Kara Kennedy
Is Britney Spears OK?
It isn’t wrong to ask
In a society obsessed with labels, we are surrounded by amateur psychologists at every turn. Low attention span? ADHD! Social awkwardness? You’re probably on the spectrum. Had an argument with your partner? Maybe he’s a gaslighting narcissist. You’d be lucky to have a mid-afternoon drink without whispers that you're an alcoholic. The West's obsession with diagnosing disorders reveals a need to blame someone, or something, for our actions.
And yet I can’t help but wonder whether we’re watching someone showing real signs of psychological distress and choosing to ignore it. Just look at Britney Spears. Her latest Instagram selfie shows her totally starkers, save for a small pulsating love heart emoji over her bits and pieces. ‘Britney Spears posted a full-frontal nude on Instagram – good for her’, purred the Independent.
It’s not just nudity (which there is a lot of). One video shows the 40-year old standing, hands awkwardly in pockets, reciting swearwords. Another has her pretending to be dead, handcuffed and covered in blood.
This behaviour, excused by her fans as ‘reclaiming her autonomy’, isn’t normal. It seems like the moral obligation to check whether people are OK simply disappears when their actions match the accepted narrative. The Free Britney Brigade campaigned to overturn her conservatorship – a legal constraint brought in by her father – which saw her personal, economic, and contractual decision-making powers handed over to others. It was a story of liberation.

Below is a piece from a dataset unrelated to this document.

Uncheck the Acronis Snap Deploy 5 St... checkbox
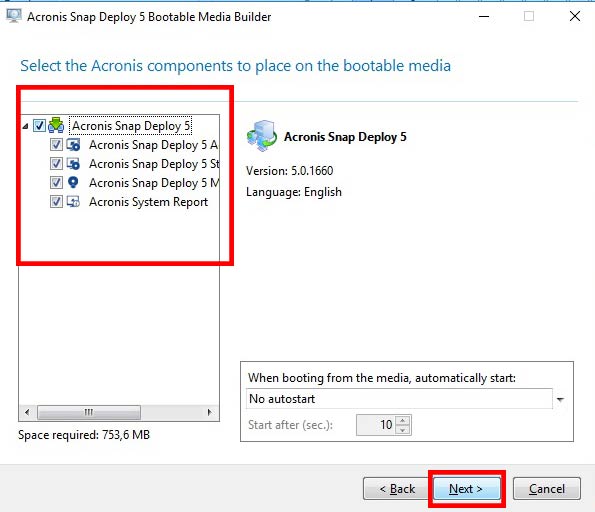595x512 pixels. click(56, 164)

But where is the Britney Brigade now her behaviour is becoming ever more erratic? Instead of concern, they claim outrage at suggestions that she might be anything other than fine.
Few seemed to care about the 13 years of the conservatorship until the final months. Maybe one or two friends raised an eyebrow and condemned her family's actions, but it wasn’t until over a decade later that the #FreeBritney movement gained momentum. Enter grandstanding celebrities, who realised they could reap the rewards of ‘saving’ Britney. (Probably the same celebrities that have told 23 different media outlets that they plan on adopting a Ukrainian.) The truth is, now that Britney has been ‘saved’ – now that she has ‘spoken her truth’ and ‘gained autonomy’ – the Britney Brigade has moved on to something else. Their involvement no longer gives them gratification. It's a label, I know, but isn't there something of the hero complex in all this?
Britney’s undoing began years before her breakdown, which resulted in that infamous shaved head and the loss of custody of her two young children. Like other girls in the music industry, she was turned into a neat little product the second she walked into a recording studio. At 16 years old, her entire appeal was built on the image of a doe-eyed virgin with a sexy, southern accent. In hindsight, things would only get worse. The years that followed saw two failed marriages, drug and alcohol abuse, rehab stints and some of the most invasive paparazzi incidents the world has ever seen. Videos of a perinatal Britney with her young children, crying while running for shelter from swarms of photographers show what she was up against. And I feel ashamed to admit it, but I lapped it up too.
The conservatorship was agreed on soon after her public breakdown, and the next 13 years saw her day-to-day life, and the huge economic advantage that it brought to those around her, controlled in minute detail. Shake your moneymaker and shut up, she seems to have been told. Since those legal constraints were lifted, it's emerged that Britney wasn’t able to do even the basics without permission: from ordering new clothes with her own considerable wealth to allegedly being drugged by her family. Britney Spears suffered years of trauma that most of us couldn’t imagine (and yes, this is real trauma) but to say that her current behaviour is normal seems wrong. Her outbursts aren’t quirky or sweet, they’re unsettling.
This conclusion isn’t an attack on a woman who is clearly suffering. It's a recognition of what she endured for years. Yet worried fans who question whether Britney is anything other than compos mentis face a social media pile-on by her so-called supporters.
Her childhood was stolen from her and, like so many others caught in a similar situation, it seems as though she's been trapped in perpetual adolescence. From her bizarre dance routines to her excessive use of emojis on every cryptic Instagram caption, her behaviour points to a lack of emotional development. I’m no therapist, and I know I’m falling into the same trap as those who bandy around pseudo-psychological terms and cod-Freudian pronouncements. But it really shouldn't be wrong to ask: is Britney OK?